#### REQUIRED ACTION:
Retype the lines below exactly, from the one that contains "Screen dimensions: 886x447" through the last, and leave every picture out.

#### AVAILABLE RECORDS:
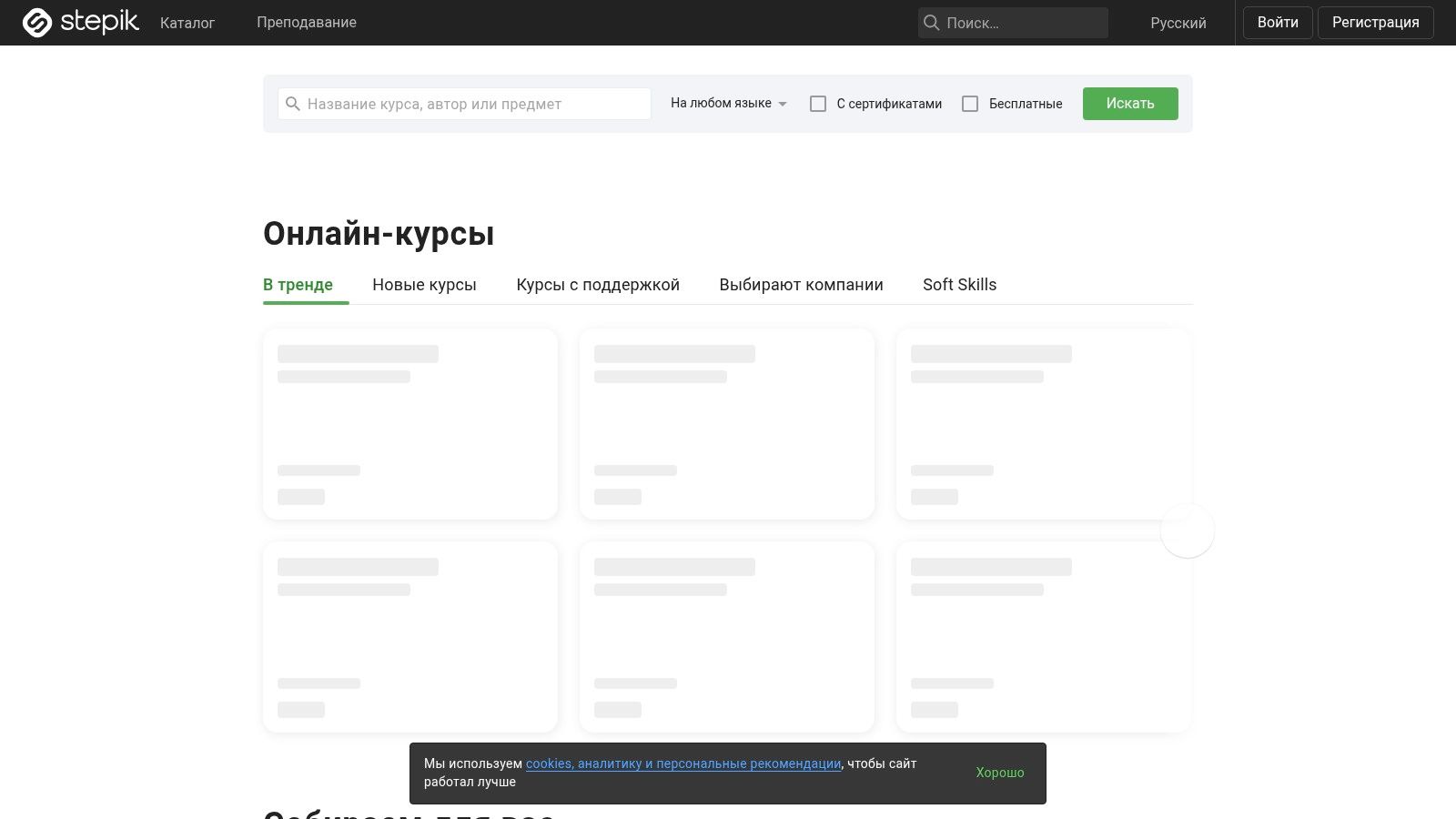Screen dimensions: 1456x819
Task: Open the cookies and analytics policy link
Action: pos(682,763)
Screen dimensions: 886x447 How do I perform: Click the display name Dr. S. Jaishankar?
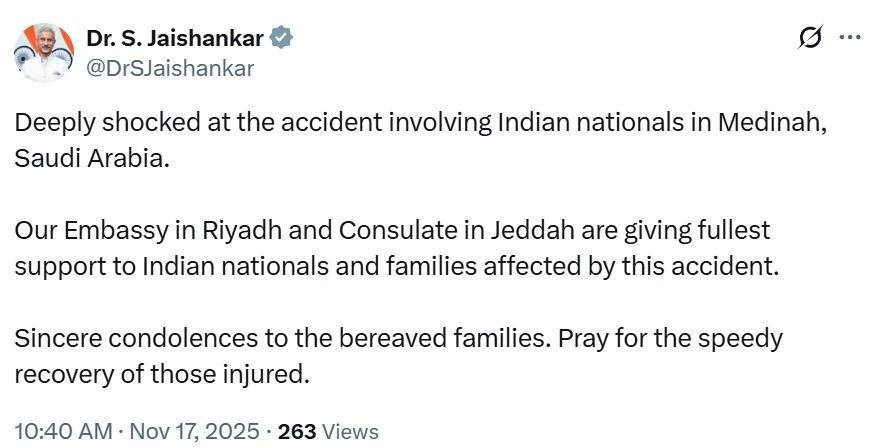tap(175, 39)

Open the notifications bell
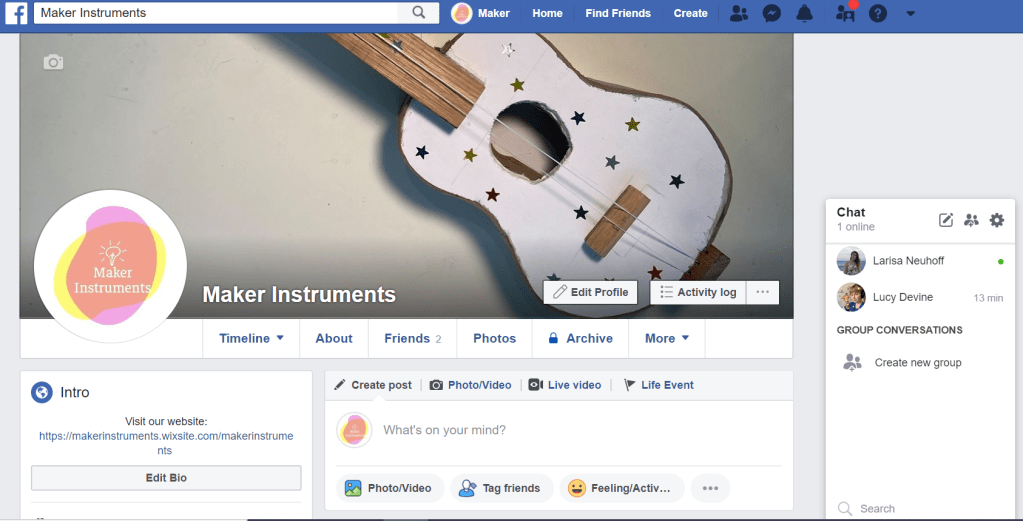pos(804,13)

#### THE COMPLETED TASK:
Screen dimensions: 886x447 How do I perform: Click the display name Dr. S. Jaishankar?
tap(175, 39)

Open the notifications bell
pos(804,13)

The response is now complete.